Qualität, Ausstattung & ÜbersetzungDie Reihe „Rex Mundi“ ist nach eigener Aussage von Arvid Nelson auf 36 Einzelhefte konzipiert. Mit dem Sammelband „Der Wächter des Tempels“, der die ersten 6 Hefte beinhaltet, veröffentlicht der Ehapa-Verlag einen fast 200 Seiten umfassenden Hardcover-Band mit solider Fadenheftung und einem ansprechend gestalteten Einband. Sammler hätten wahrscheinlich ohnehin in der „Ehapa Comic Collection“ nichts anderes erwartet, ebenso wie es an der Übersetzung von Joachim Stahl nichts zu kritisieren gibt.
Die sorgfältig produzierten fiktiven Zeitungsseiten der „Le Journal de la Liberté“ zwischen den Kapiteln verraten dem Leser mit zahlreichen Artikeln über aktuelle Ereignisse, die politische Lage und die staatliche Ideologie etwas mehr über die Welt von „Rex Mundi“. Eine überaus gelungene und in sich stimmige Angelegenheit, aus der man zahlreiche Hintergrundinformationen über diese faszinierende Parallelwelt erhält.
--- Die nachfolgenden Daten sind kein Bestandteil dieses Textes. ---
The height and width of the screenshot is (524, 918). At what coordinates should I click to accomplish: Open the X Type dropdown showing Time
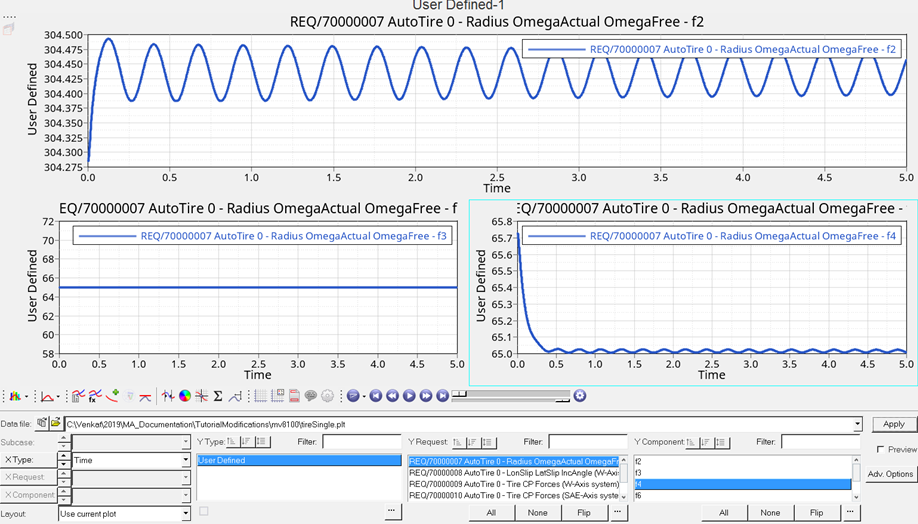pos(185,460)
Fazit:Insgesamt präsentiert sich in „Rex Mundi“ eine weitere Variation des Mythos der Tempelritter, doch geschieht dies in einer überaus interessant gestalteten Parallelwelt, in der manch historische Entwicklung anders gelaufen ist. Wie bereits erwähnt, existiert Magie und sie wird auch praktiziert. Dabei halten sich allerdings übernatürliche Geschehnisse dezent im Hintergrund und verleihen der gesamten Geschichte durch ihren sparsamen Einsatz sogar noch das gewisse Extra.
Autor Arvid Nelson ist es gelungen, ein sehr komplexes und anspruchsvolles Werk zu schaffen, in dem sich der Spannungsbogen langsam aufbaut: Der Leser begleitet Dr. Saunière bei seiner Suche und ist vielleicht sogar ein wenig enttäuscht, wenn er nach der Lektüre der rund 180 Seiten unter Umständen auf Nachschub warten muss.
Die Mischung aus anspruchsvollem Verschwörungsthriller, der mit dem realistischen und eindringlichen (wenn auch nicht immer überzeugenden) Zeichenstil von Eric Johnson eine insgesamt sehr schöne und geheimnisvolle Atmosphäre vermittelt, besitzt großes Potential, und man darf auf jeden Fall auf die Fortsetzungen gespannt sein darf. Für mich persönlich eine Empfehlung für alle, die auch ihren Spaß an den Romanen von Dan Brown oder ähnlicher Lektüre hatten.